### About this exercise
Starting at the line that contains "You are a GUI", reproduce every line through the end of the entries below, with no pictures in the copy.
=== Begin Enclosure ===
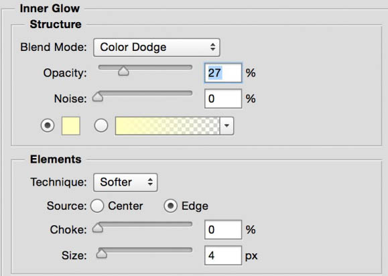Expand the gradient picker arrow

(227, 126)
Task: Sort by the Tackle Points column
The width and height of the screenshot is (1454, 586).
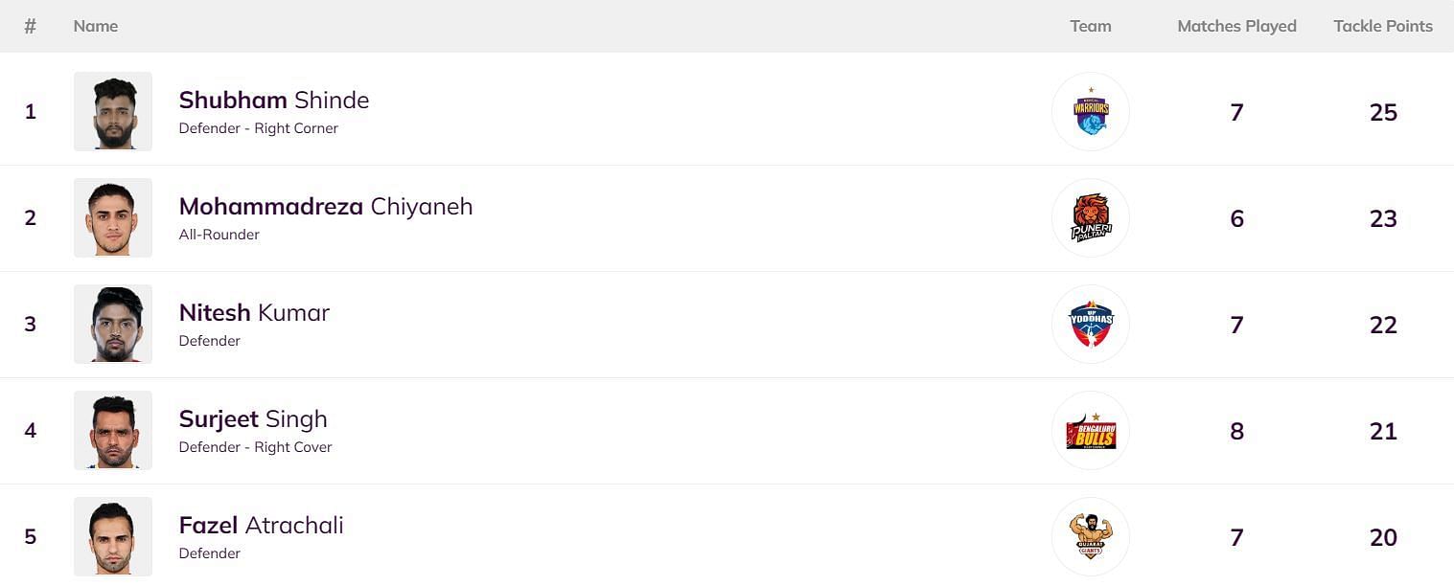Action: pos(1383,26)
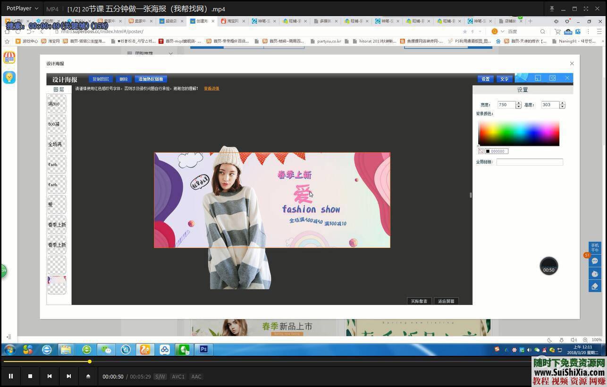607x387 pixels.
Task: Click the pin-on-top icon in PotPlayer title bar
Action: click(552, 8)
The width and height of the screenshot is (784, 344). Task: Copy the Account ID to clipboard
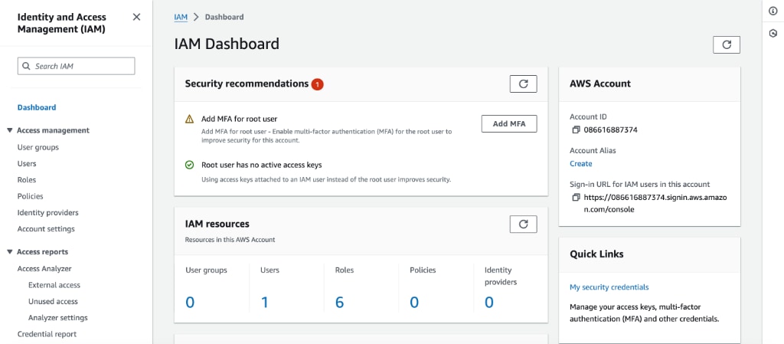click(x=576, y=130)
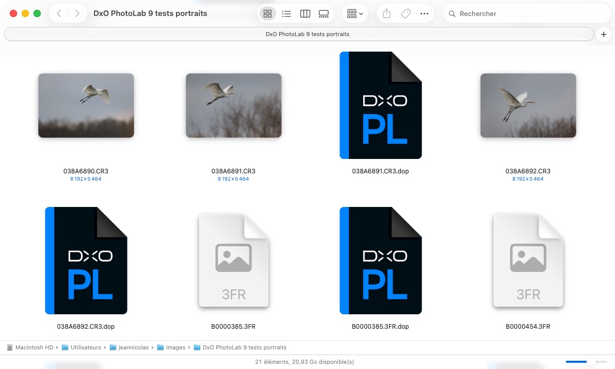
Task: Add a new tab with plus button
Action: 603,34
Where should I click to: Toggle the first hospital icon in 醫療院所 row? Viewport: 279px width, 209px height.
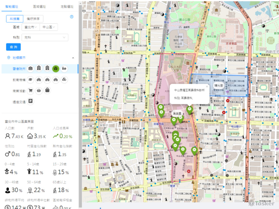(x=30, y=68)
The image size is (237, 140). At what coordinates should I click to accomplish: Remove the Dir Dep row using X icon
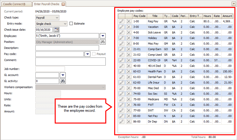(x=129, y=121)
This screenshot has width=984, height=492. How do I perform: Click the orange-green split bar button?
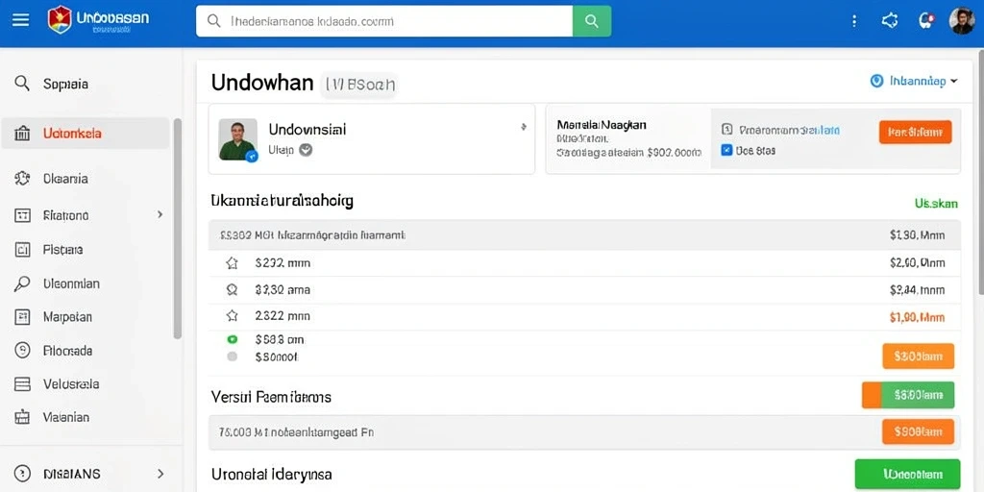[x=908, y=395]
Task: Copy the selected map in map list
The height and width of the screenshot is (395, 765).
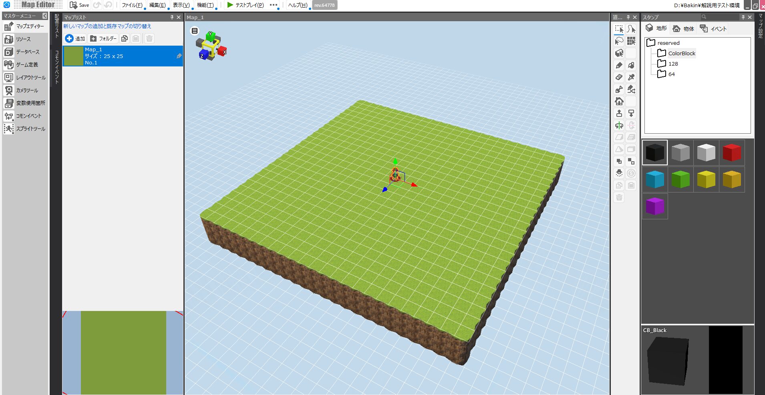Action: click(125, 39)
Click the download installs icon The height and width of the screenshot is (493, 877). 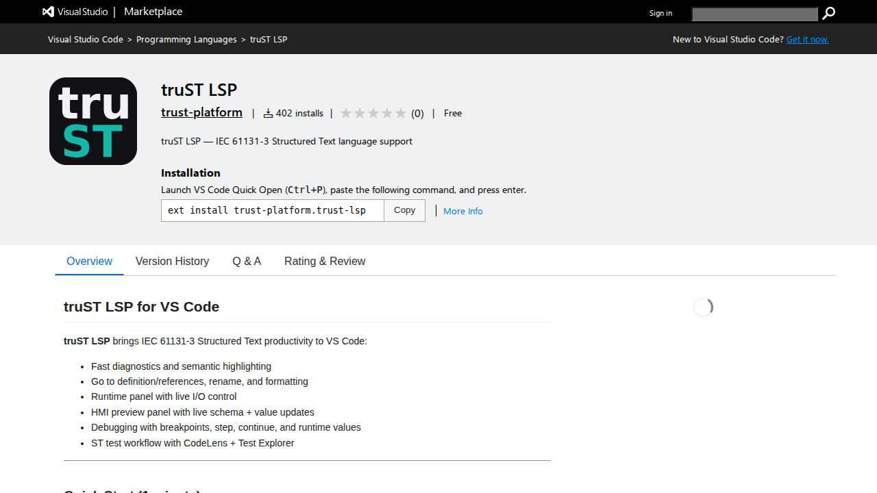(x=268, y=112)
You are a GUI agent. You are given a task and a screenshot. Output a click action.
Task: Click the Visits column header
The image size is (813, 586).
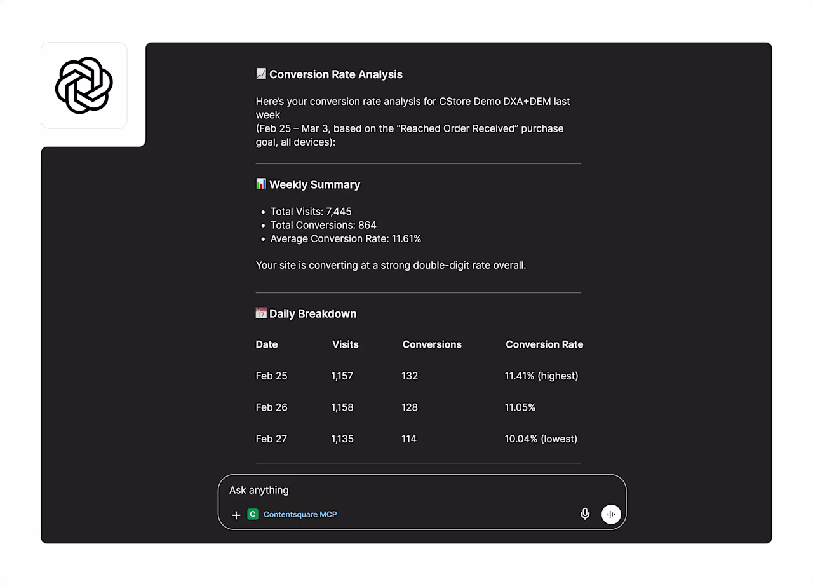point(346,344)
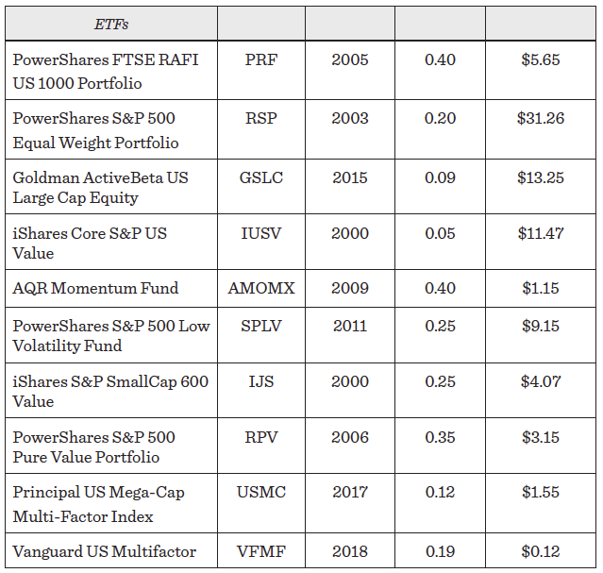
=== End Enclosure ===
### Response to this task
You are a GUI agent. You are given a task and a screenshot. Output a click action.
Task: Click the Visits column header
The image size is (813, 586).
point(346,344)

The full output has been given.